What needs to be done: Whenever a line in the entries below contains "will", copy that line.

--

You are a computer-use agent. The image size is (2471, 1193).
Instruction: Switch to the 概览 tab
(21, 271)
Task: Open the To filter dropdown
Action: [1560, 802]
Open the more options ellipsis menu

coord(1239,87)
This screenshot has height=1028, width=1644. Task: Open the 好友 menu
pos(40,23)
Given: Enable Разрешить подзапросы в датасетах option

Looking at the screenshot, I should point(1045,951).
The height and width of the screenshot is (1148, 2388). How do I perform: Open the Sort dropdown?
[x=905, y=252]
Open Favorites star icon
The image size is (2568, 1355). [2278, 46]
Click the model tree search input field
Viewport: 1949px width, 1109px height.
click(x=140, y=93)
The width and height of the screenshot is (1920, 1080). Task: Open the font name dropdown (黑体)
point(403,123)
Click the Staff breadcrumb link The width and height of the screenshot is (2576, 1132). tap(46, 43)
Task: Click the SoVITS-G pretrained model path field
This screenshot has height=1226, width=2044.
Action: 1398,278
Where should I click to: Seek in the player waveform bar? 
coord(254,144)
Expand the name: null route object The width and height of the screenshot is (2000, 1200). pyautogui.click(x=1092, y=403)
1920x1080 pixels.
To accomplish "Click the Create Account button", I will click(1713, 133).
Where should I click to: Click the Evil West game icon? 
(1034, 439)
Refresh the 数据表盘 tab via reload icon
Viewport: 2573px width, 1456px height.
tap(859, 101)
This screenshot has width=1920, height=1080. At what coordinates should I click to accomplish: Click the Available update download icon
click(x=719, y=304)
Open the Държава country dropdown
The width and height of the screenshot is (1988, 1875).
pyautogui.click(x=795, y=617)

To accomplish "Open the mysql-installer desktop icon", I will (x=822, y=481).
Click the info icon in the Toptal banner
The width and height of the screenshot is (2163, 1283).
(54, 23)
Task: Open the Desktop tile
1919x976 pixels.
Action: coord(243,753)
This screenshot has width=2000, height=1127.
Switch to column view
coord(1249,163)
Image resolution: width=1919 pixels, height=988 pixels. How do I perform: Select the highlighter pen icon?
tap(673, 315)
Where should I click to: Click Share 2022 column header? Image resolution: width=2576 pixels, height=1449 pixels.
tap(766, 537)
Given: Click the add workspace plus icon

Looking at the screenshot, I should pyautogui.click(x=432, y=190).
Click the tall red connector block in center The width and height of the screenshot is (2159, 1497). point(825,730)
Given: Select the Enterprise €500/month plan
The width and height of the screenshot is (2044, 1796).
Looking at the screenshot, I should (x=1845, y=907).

--

Response to this task:
To accomplish "Click the Create Account button", I will click(1713, 133).
To accomplish "Open the mysql-installer desktop icon", I will (x=822, y=481).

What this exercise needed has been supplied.